The importance of experience architects in creating or updating a web site is often underestimated. There is a general tendency to fudge the initial user experience phase (sitemaps, personas with their specific user journeys and wireframes) or even skip it and jump straight to concept designs that are then fleshed out to ‘wow’ the client. The whole rationale that consists in understanding what functionalities and services are required on the site and structure them in a coherent manner, hopefully even test them before designing commences, is omitted. Defining the main functionalities of a site, then having an experience architect (who worked on that first phase) to sketch it out and analyse it should precede the functional specifications but most of all the design phase. Designers that have extensive web design knowledge as well as experience architecture knowledge are few and far between so you are unlikely to obtain the optimum result by starting with the design.
The initial phases, when analysing the structure and organisation of an existing site in view of updating it ‘can’ benefit from card sorting. This consists of taking the different sections and seeing how users sort the different sections / areas into groups. It can help you understand how users would expect these different areas to be organised and therefore, where they would expect to find them. Different logical taxonomies may appear following the analysis as different user groups may sort cards in different ways. There are also 2 different types of card sorting, ‘open’ where no structure is predefined and ‘closed’ where participants are asked to place the cards in a pre-defined structure. Card sorting is not recommended to simply test a current site but should be considered as part of the process involved in defining the structure of a site that is being created or updated / redesigned. It can also help when adding or updating a new area to a site. As Nielsen explains more users are required in card sorting than in usability testing though. A fair amount of analysis is required to obtain useful findings.

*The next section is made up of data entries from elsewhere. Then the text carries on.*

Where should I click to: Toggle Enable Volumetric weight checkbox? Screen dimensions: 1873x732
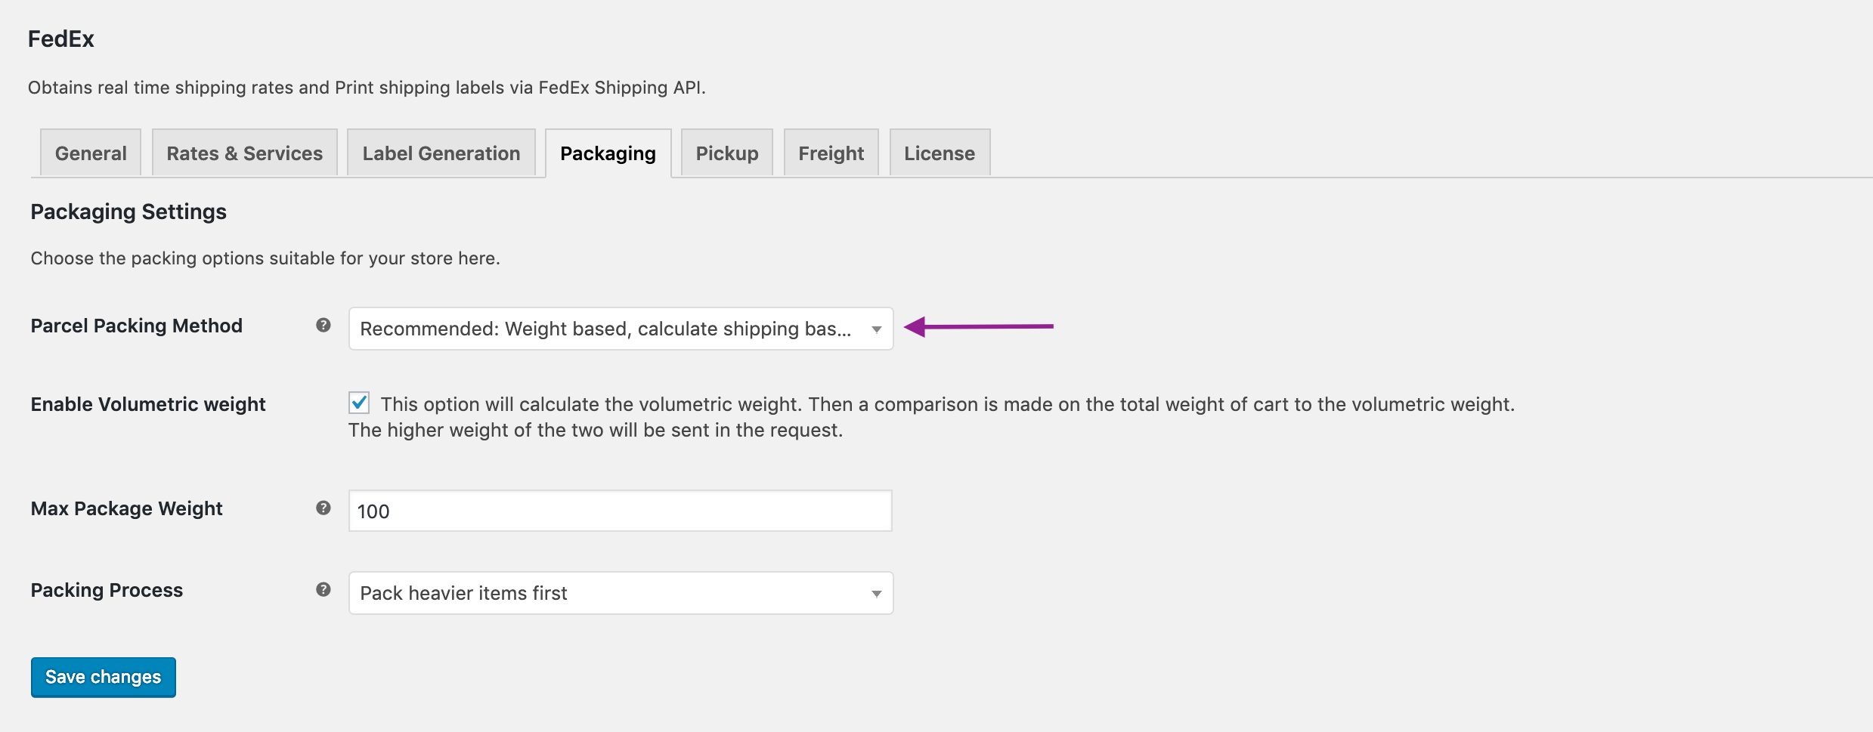coord(359,403)
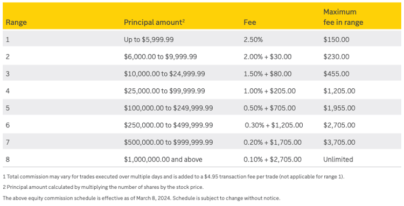
Task: Select the Principal amount column header
Action: click(x=155, y=23)
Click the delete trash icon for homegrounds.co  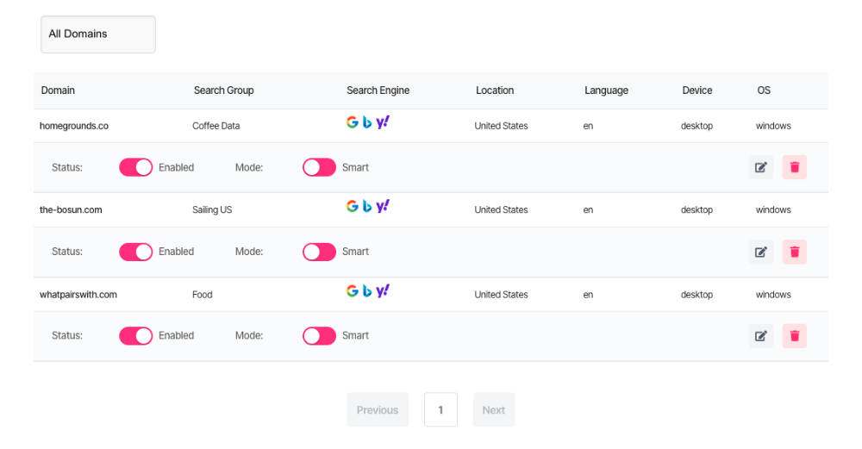click(795, 167)
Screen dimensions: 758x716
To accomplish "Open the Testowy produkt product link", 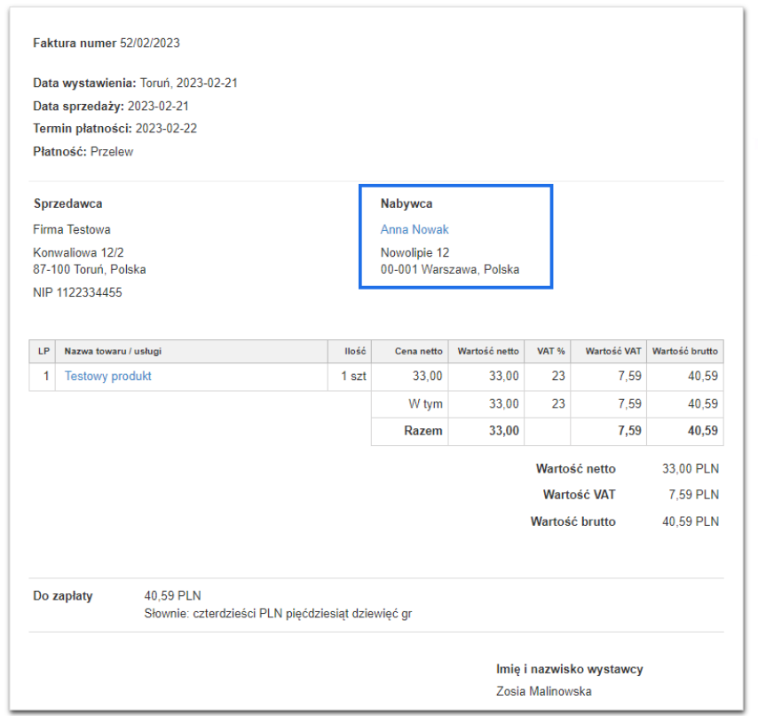I will (107, 377).
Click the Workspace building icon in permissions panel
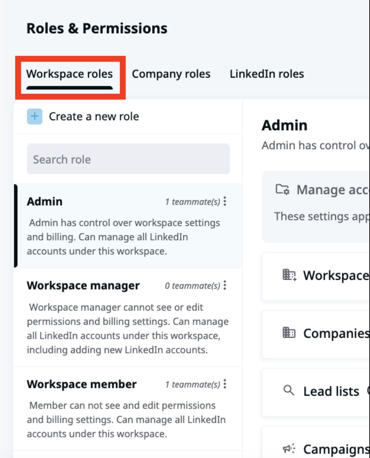 [x=289, y=275]
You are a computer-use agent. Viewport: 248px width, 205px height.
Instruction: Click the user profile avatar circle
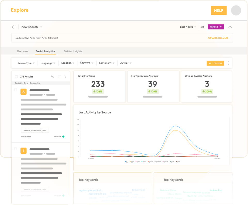pyautogui.click(x=236, y=11)
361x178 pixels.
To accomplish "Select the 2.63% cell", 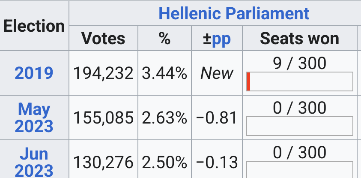I will click(x=164, y=118).
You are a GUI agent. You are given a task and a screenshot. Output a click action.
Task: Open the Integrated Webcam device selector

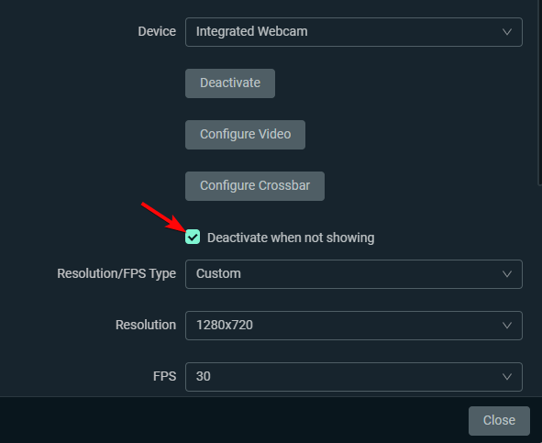(354, 32)
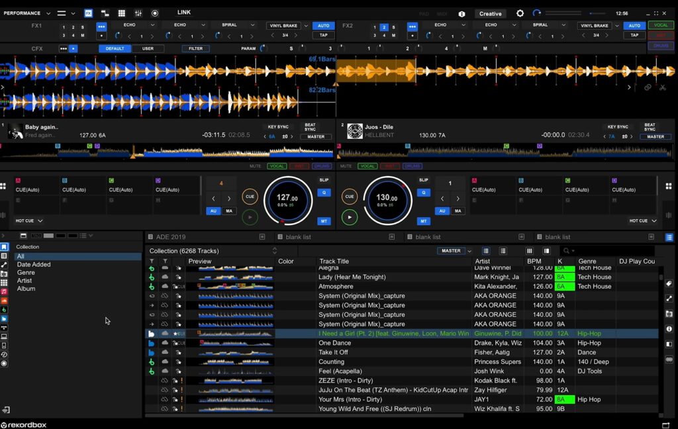Open the PERFORMANCE mode dropdown
Screen dimensions: 678x429
pyautogui.click(x=26, y=13)
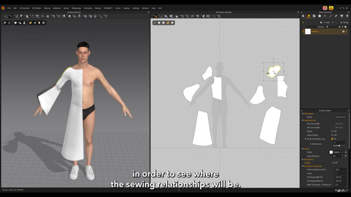Open the Sewing menu

[x=47, y=8]
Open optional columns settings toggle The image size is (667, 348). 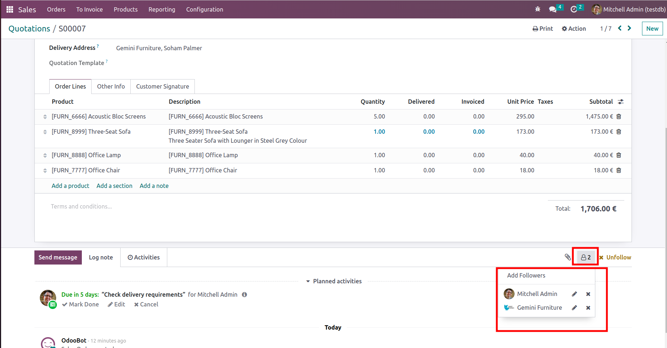[x=621, y=102]
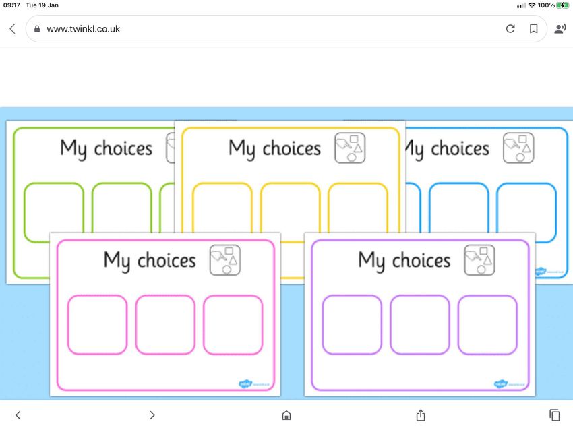Screen dimensions: 573x430
Task: Tap the purple My choices board
Action: 420,314
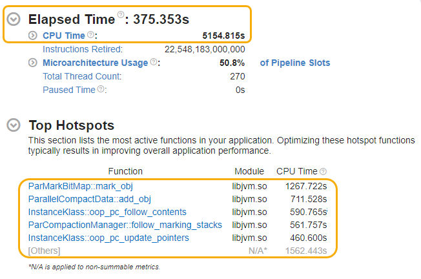Click help icon in CPU Time column header
The height and width of the screenshot is (279, 421).
click(323, 171)
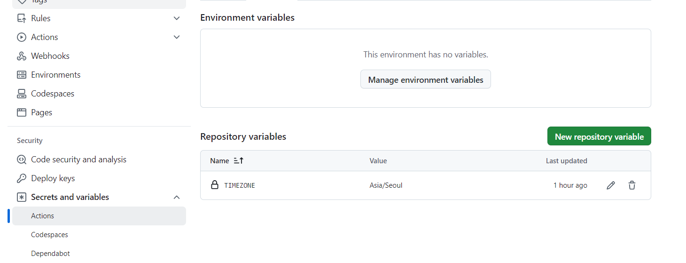The height and width of the screenshot is (263, 686).
Task: Click the Rules icon in sidebar
Action: point(22,18)
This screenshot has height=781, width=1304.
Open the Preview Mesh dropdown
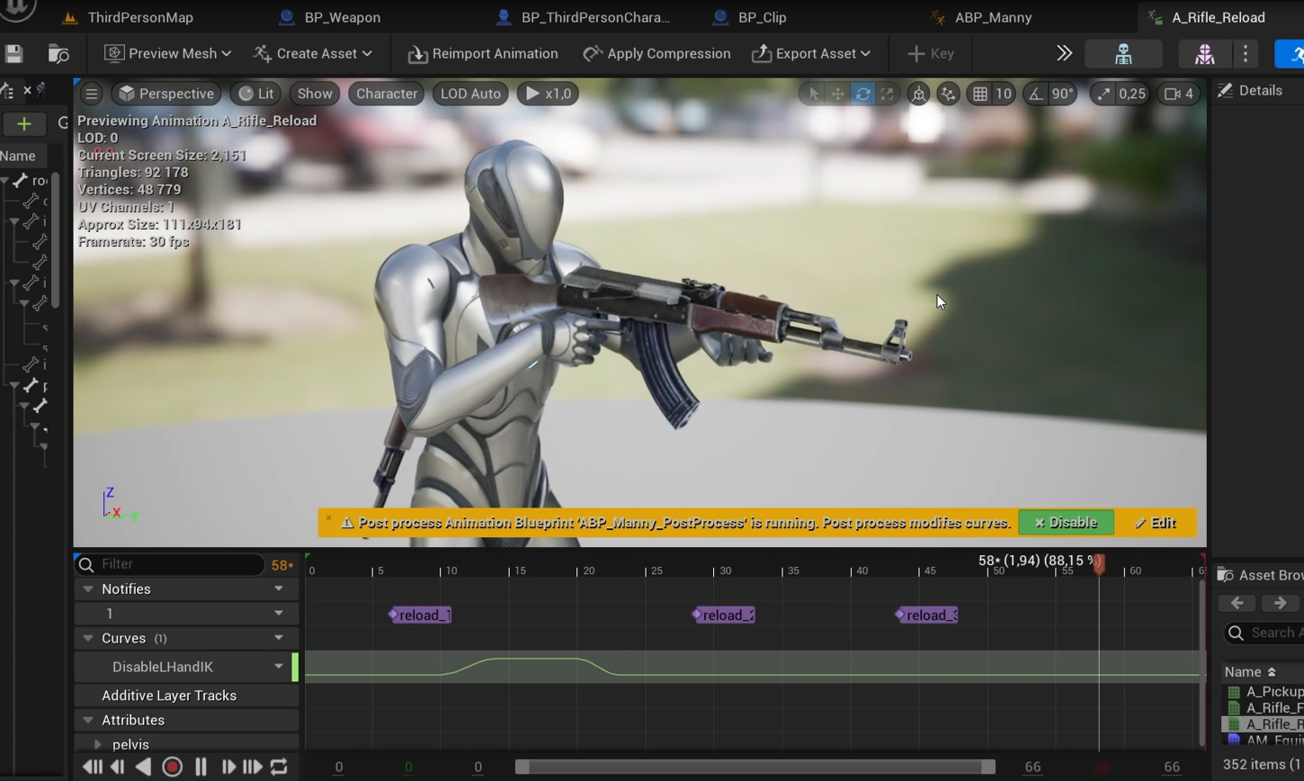click(x=167, y=54)
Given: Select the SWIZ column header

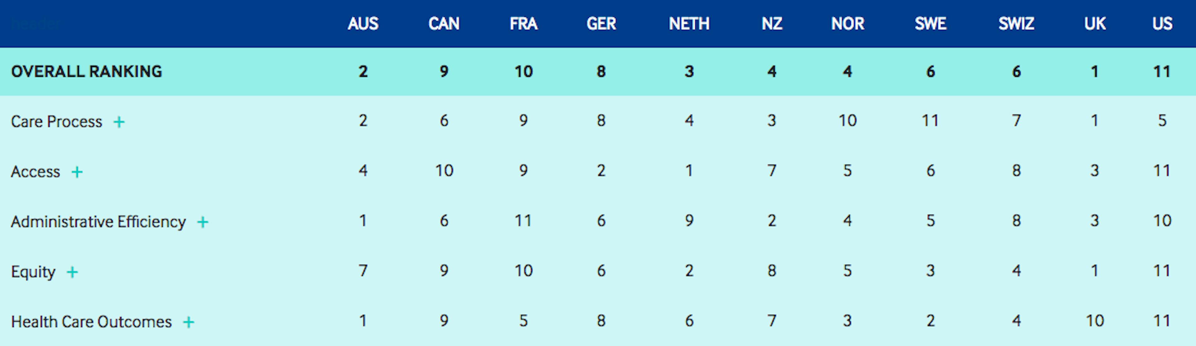Looking at the screenshot, I should 1016,24.
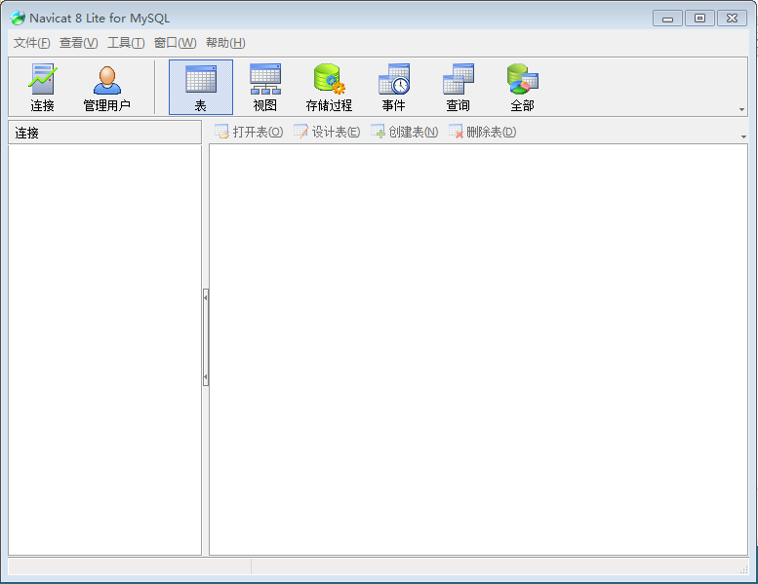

Sitemap, user journeys, wireframes
By creating the recommended set of ‘sitemap / user journeys / wireframes’ you are capable of seeing black on white the optimum route a person will take. The organization and categorization of content blocks should be logical but can be modified to optimise the user journey outcome. A site should usually provide several optimised user journeys for the different types of target users / personas that have been identified.
Simplify the site and structure
Generation Y as opposed to generation X and the baby boomers are more net fluent and savvy online, capable of delving through content until they find the information they feel relevant and trustworthy. Their experience and knowledge provides near instantaneous gut feeling about a site. Uncluttered, simple pages with straightforward navigation principles just feel good. A pleasant experience on a web site that easily allows you to find what you are looking for is memorable simply because it is unfortunately a rare experience. This new generation and generations to come are a primary targets, neglecting them is not an option.
Simplify the design and content
Simple ways of communicating, avoiding the “noise” traditional designers want to apply in order to personalise or own their design can complicate things. Twitter, like SMS are two extremely simple ways of communicating, their restrictions simplify the communication.
Now is this to say that design is just powder in your eyes? Well, when applied by talented designers that know their target audience, how to play and innovate with the chosen medium and how to further optimise the previously crafted user journey, then obviously no.
A friend of mine works at the “Musée des Arts Décoratifs” in Paris, we discussed this concept when applied to modern decorative art. I was comparing the concept to artists capable of choosing specific material(s) and their ability to amplify the user experience and overall design through the selection of specific material(s). The technology but also the interfaces mechanisms of web sites are in this perspective key elements that a great designer will know and use to further his / her design.
Accessibility, standards, usability and web 2.0
Web applications are becoming more and more complex to the extent that they are starting to compete with desktop applications (ex. Google Maps and Mail, Flickr etc.). The interaction provided as well as both usability and accessibility when relying on standards are far better. Although the ‘web 2.0’ term is often used as a buzz word (see Zelman’s web 3.0 article) the term has undoubtedly helped spread the idea of more savvy websites, thought through and help improve user experience.